My expertise (such that it is) lives in the universe of Finance and Economics, but I tend to specialize in the real estate arena. That means, I spend a lot of time looking at maps. (Somewhat ironically, my main hobbies — flying and boating — also require a lot of map work. Go figure….)
With that in mind, someone sent me a link to a great piece in the Washington Post called 40 Maps That Explain the World. Click on it yourself. The maps are somewhat interactive (you can expand them for detail, and there are cross-post to other articles and explanations). The maps are extremely thought-provoking, and some take a bit of time to fully comprehend.
If THAT wasn’t enough, apparently other writers are starting to compile their own “40 Maps” lists. One of the better ones, albeit somewhat more U.S. centric, comes from the website twistedsifter.com, and is called 40 Maps That Will Help You Make Sense of the World. Whether they do or not is still up in the air, but they do make for fun reading.
One of my favorite regular “reads” is the Survey of Professional Forecasters” from the Philadelphia Federal Reserve Bank. The main survey comes out quarterly, with occasional special editions thrown in along the way. The brilliance of the survey is its simplicity — ask a large panel of economic forecasters where they think the economy is going in terms of a handful of key indicators — GDP, unemployment, inflation. Then calculate the median and the range of responses.
The medians are fairly predictable and “sticky” (that is, this quarter’s results look a lot like last quarter’s). However, the interesting stuff is buried in the way the distribution of results change. For example, both the last survey and the current survey find that the largest number of economists think unemployment will average between 7.0% and 7.4% next year (with a median of 7.1%), down somewhat from this year. That’s pretty predictable stuff. However, this year’s distribution is skewed to the low side (a very large number of economists think unemployment will dip this year and end up as low as 7% on average) but next year, the distribution is fairly even, with the bulk of economists forecasting anywhere from 6% to 8%. In short, 2014 is pretty cloudy right now, and that means that hedging your economic bets isn’t a bad idea.
GDP projections are somewhat less rosy.
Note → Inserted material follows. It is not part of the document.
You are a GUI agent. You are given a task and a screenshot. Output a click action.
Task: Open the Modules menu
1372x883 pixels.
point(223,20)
In the previous survey (2nd quarter, 2013), the largest number of economists projected 2013 GDP in the 2% to 3% range, with the median at 2%. Today, that has dropped a full half-percentage point, down to 1.5%. Previously, 2014 was projected at 2.8%, and that has now been downgraded to 2.6%, although as we’ve already established, 2014 is pretty much a guessing game.
Inflation continues to be pretty-much a flat line, with a lot of “1.8%” and “2.0%” on the chart. In short, hardly anyone sees inflation above 2.3% or so in the foreseeable future.
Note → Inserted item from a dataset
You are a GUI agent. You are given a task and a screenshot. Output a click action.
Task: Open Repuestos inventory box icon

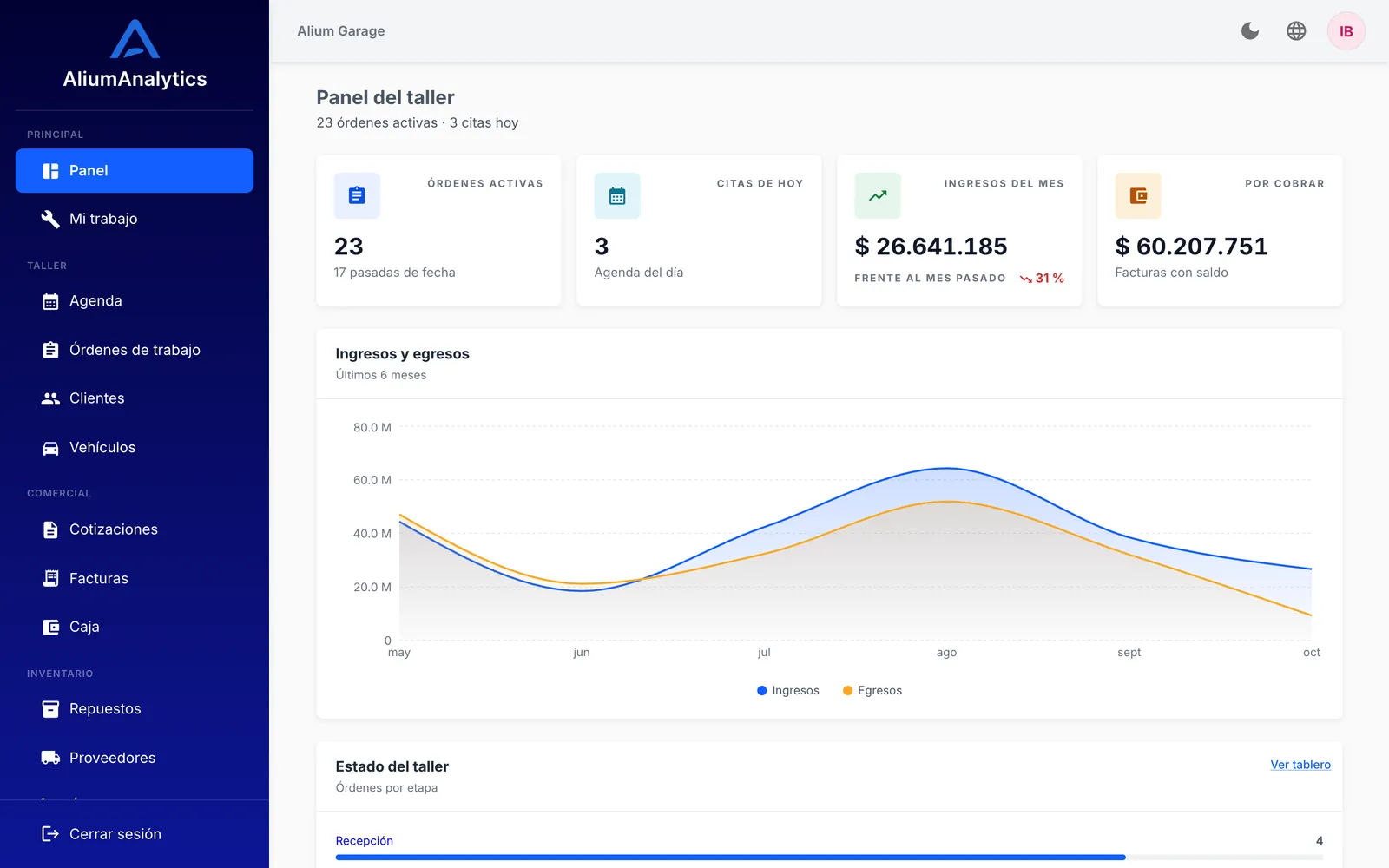pos(50,709)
To download the full report, go to http://www.philadelphiafed.org/research-and-data/real-time-center/survey-of-professional-forecasters/2013/survq313.cfm
Housing starts reportedly dipped 9.9% in June, with the bulk of that in multifamily starts. A few quick points about that. First, rebounds from a recession are anything but smooth. Come back in December and we’ll see what the trend line looks like. Second, note what happened to apartments. While apartment vacancies are still very healthy (5% range, nationwide), there are signs we’re getting a bit overbuilt in that sector. There was a huge rush, and I wouldn’t be surprised if many (most?) of the equity investors and lenders are looking for a chance to catch their breath.
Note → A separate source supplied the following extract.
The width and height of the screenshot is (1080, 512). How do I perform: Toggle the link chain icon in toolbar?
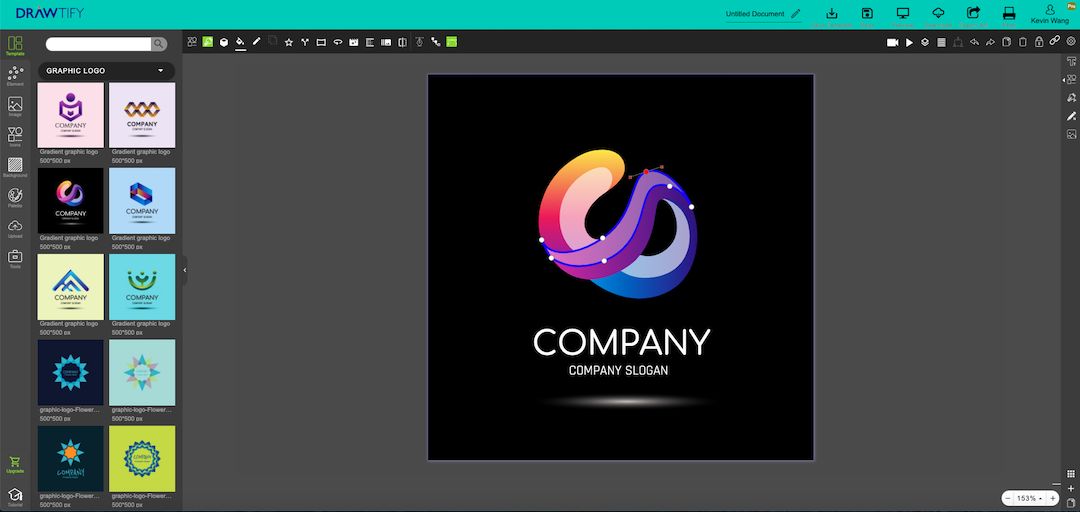[x=1055, y=42]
Finally, I’ve opined in a number of places about the loss of construction talent and infrastructure. The long, deep recession really cost us in skilled labor (apprentice programs all the way to master crafts people) and in entitled land. A lot of building sites which were carrying entitlements (zoning, permitting, concurrence requirements, etc.) saw these vital legalities pass into the sunset (most of these had “build-by” dates). Even worse, many local planning and permitting offices are short-staffed, as cities and counties had to decide between laying off under-utilized permitting staff or over-utilized cops, firefighters, and EMTs. Guess what decisions councils and mayors made? On top of that, these understaffed departments will be the last to staff back up to normal.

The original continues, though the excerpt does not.